Les eurodéputés ont infligé jeudi un revers à la Commission européenne sur le dossier brûlant des discussions commerciales entre l’UE et les Etats-Unis, au moment où Donald Trump menace de nouveau les Européens de sanctions commerciales.

Le Parlement européen a refusé d’adopter un texte sur l’ouverture ou non de «pourparlers commerciaux avec les Etats-Unis», a expliqué le service de presse de l’institution après le vote.

Par conséquent, «il n’y a pas de position du Parlement européen sur le sujet», a-t-il ajouté.

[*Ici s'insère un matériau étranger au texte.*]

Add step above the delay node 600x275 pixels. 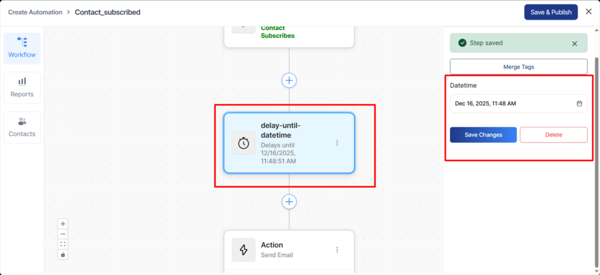pyautogui.click(x=289, y=80)
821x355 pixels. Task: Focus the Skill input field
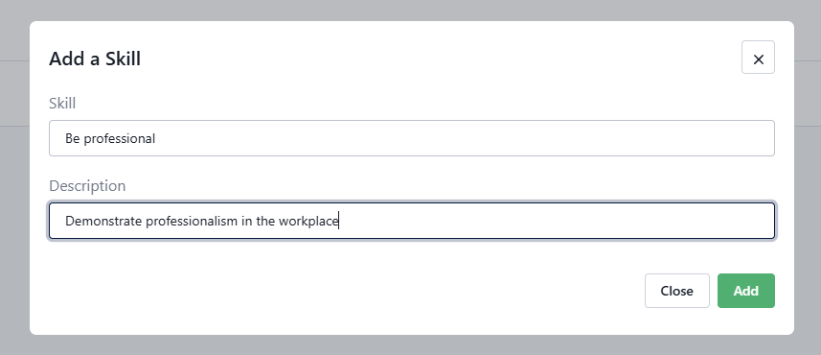[x=412, y=138]
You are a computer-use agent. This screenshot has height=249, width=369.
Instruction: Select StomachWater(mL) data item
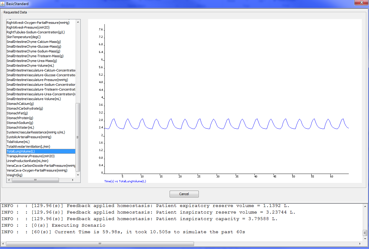(x=21, y=127)
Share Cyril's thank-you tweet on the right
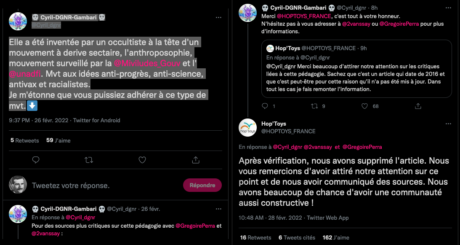The height and width of the screenshot is (245, 460). pyautogui.click(x=418, y=106)
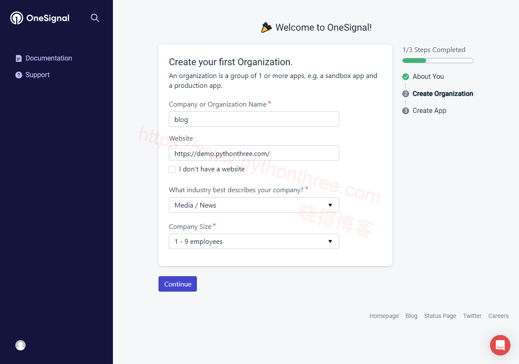The width and height of the screenshot is (519, 364).
Task: Click the steps completed progress bar
Action: point(438,61)
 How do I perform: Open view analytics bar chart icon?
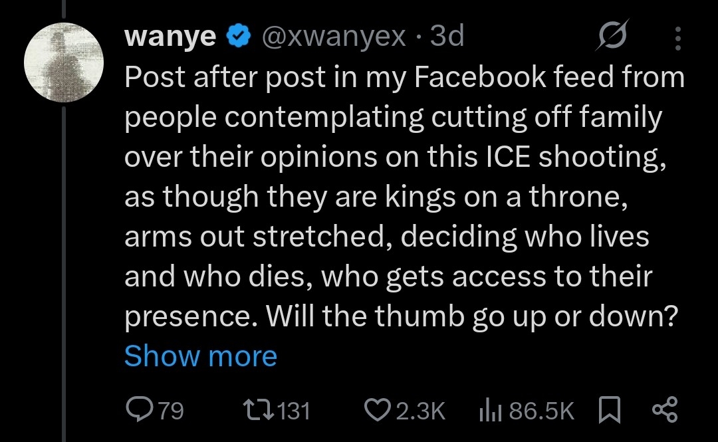(x=491, y=410)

Même si le Parlement n’a qu’un rôle consultatif sur cette question, il s’agit d’un camouflet pour les Etats membres et la Commission, qui espéraient recevoir son soutien.

Dans la foulée, le président américain, Donald Trump, a lancé un avertissement aux Européens, sans que l’on sache s’il est lié au vote des eurodéputés: «s’ils ne nous parlent pas, nous allons prendre des mesures qui seront graves économiquement».

«Ils négocient. Sinon, nous prendrons des mesures qui seront bonnes pour les Etats-Unis», a poursuivi l’hôte de la Maison Blanche, qui menace toujours d’imposer des taxes douanières, notamment sur le secteur automobile.

La commissaire européenne au Commerce, Cecilia Malmström, avait dit le mois dernier espérer «une décision rapide» des Etats membres après le vote au Parlement sur un mandat de négociation qui lui permettrait de parler en leur nom.

«Je prends note du vote», a-t-elle commenté jeudi, renvoyant au «résultat des discussions au Conseil», qui représente les Etats membres. Elle a admis que les députés «avaient soulevé des inquiétudes importantes» lors du débat parlementaire.

— «C’est regrettable» —

«Le vote d’aujourd’hui est le signe d’un Parlement européen divisé alors que tous étaient d’accord sur une chose: faire preuve de plus de fermeté», a réagi l’eurodéputé français Franck Proust (PPE, droite).

«Au lieu de cela, nous n’avons pas de position et les Etats membres seront plus enclins à céder face aux pressions américaines. C’est regrettable», a-t-il ajouté.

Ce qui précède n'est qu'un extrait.